Records for processing

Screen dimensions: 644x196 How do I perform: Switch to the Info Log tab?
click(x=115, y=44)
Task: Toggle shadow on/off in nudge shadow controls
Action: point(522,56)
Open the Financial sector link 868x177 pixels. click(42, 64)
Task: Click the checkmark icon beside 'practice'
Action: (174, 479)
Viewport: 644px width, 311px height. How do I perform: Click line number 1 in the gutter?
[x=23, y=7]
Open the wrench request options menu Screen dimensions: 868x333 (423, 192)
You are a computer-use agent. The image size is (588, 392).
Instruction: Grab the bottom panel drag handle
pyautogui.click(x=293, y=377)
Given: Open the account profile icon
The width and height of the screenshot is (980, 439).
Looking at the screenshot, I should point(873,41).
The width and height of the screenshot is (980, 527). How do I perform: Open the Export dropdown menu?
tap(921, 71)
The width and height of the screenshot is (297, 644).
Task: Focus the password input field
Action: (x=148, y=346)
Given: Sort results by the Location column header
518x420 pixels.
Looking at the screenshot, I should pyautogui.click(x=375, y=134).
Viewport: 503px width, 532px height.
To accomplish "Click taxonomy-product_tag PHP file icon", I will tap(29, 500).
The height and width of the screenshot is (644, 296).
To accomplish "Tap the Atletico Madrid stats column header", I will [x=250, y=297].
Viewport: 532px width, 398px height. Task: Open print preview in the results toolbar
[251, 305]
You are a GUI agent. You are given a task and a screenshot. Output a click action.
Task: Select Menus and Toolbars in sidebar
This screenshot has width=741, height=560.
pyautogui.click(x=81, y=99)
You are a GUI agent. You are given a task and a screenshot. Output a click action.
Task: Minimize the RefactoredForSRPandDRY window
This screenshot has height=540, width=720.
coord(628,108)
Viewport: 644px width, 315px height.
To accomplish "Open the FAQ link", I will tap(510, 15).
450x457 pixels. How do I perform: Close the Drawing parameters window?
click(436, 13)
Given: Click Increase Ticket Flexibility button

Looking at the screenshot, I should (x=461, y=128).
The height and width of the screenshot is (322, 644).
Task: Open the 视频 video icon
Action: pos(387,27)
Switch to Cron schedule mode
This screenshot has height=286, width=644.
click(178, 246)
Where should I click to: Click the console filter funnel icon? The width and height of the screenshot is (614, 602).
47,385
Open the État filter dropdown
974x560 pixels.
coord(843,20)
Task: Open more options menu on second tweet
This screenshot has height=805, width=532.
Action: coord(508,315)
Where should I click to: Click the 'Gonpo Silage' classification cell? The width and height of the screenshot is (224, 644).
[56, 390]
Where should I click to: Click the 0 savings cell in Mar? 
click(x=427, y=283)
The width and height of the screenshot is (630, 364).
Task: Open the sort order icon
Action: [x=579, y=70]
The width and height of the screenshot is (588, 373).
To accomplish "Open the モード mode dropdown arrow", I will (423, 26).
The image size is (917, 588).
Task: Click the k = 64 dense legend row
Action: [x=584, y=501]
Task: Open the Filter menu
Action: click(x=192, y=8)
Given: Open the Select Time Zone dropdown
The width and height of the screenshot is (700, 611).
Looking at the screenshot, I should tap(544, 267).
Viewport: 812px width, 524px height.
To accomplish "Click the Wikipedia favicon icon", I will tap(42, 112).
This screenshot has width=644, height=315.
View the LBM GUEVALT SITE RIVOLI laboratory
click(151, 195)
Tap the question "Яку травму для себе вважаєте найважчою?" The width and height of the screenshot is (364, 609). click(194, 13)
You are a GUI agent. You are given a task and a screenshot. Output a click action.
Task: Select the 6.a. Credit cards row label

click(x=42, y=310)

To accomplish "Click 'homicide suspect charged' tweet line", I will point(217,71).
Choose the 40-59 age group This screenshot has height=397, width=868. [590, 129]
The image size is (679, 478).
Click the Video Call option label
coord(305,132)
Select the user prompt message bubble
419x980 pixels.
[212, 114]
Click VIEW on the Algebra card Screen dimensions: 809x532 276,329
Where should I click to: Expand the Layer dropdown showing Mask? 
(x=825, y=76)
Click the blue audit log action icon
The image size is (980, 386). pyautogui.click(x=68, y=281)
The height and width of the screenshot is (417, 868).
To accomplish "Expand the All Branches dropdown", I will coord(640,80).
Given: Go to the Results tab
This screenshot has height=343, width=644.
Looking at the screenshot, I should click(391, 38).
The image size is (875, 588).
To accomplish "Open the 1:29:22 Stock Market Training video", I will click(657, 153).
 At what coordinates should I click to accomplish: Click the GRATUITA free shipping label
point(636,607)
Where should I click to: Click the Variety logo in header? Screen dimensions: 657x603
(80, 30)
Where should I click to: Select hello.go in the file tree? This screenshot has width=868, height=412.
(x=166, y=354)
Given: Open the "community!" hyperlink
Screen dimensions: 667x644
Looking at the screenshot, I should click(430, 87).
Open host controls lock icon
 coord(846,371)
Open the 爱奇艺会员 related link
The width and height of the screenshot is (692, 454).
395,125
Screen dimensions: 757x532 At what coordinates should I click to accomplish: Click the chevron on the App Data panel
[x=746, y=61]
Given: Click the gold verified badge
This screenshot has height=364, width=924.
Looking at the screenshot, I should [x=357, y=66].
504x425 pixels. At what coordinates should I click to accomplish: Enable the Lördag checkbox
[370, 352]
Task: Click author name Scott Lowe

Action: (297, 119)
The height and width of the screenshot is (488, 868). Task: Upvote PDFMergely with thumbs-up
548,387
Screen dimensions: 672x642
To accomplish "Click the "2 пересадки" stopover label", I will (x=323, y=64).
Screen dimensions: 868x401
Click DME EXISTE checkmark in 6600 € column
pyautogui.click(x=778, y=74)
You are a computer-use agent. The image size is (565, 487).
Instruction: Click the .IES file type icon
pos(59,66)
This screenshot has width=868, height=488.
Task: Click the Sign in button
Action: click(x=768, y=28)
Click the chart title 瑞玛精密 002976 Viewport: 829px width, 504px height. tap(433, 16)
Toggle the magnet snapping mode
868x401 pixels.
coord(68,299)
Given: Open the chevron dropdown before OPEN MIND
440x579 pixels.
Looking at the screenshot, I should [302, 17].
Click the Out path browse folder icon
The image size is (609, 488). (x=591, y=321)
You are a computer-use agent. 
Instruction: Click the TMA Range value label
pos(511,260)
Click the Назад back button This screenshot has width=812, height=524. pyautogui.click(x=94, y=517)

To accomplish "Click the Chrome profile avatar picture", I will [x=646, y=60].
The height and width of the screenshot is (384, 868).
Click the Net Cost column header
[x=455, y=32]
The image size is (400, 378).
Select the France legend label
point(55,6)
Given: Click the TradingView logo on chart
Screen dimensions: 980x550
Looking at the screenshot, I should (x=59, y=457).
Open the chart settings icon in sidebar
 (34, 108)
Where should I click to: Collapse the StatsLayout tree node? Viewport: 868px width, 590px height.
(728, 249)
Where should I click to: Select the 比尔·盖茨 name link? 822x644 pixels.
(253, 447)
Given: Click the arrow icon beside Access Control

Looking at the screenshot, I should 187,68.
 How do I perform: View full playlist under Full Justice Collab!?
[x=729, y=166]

The problem
Every line of the records that includes the word "options" should be gathered.

Exercise output
Open the wrench request options menu Screen dimensions: 868x333 (423, 192)
Task: Open more options menu on second tweet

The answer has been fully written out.